3. Educational choices. Those who embrace overload take the hardest classes. They want to push the limits, see what they can do, and learn the most they can learn. The other ends of the spectrum are people who look to “pad” their classes with easy subjects simply to help their overall grades. They forgo overload, and improving, for show and for bragging rights. But they lose out long term.


4. Life partner. Does your partner inspire you to be all you can be? It’s an important question. I never understood when a husband or wife would “let themselves go” right after the wedding. I mean, why take someone for granted? My wife loves me for who I am, but more importantly, she loves even more the person she believes I can become. And this is important because it inspires me to improve. To try and get better, not get worse and expect someone to love me “Because they should”. The best partners bring out the best in us. They inspire us to continually improve the person we are. They don’t promote complacency and accepting that “the best years are behind us”. And one would never say, “Love me for who I am” to someone who truly inspired them. Because this is an admission of never attempting to improve oneself and having zero motivation to even try.
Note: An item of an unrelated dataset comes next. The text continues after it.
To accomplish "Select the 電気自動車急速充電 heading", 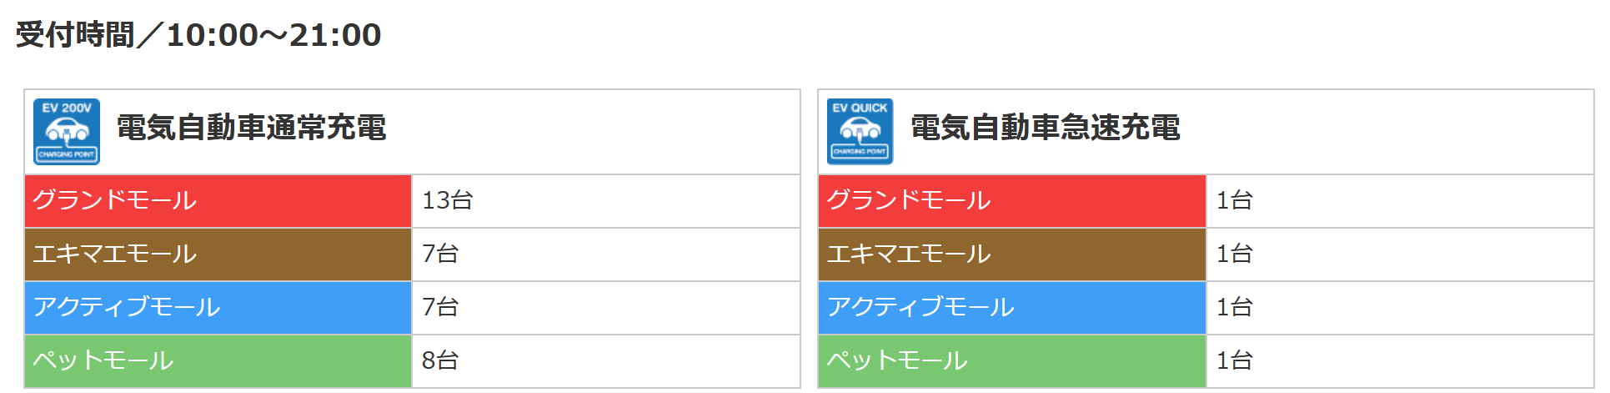I will tap(1045, 128).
Get the overload principle working for you. Get it working for you with your body. Your mind. The person you are. Throw yourself into the fray. Take the tough challenges head on. Get out of your comfort zone. Try new things. Every day, ask your body, your brain, your person, to be challenged, to attempt a new level of stress. You do this, and it’s guaranteed, there will be more joy, more success, more happiness in your life than one can imagine. Because taking it easy doesn’t make one happy. It is that sense of accomplishment, of seeing self-improvement, which drives happiness. And success.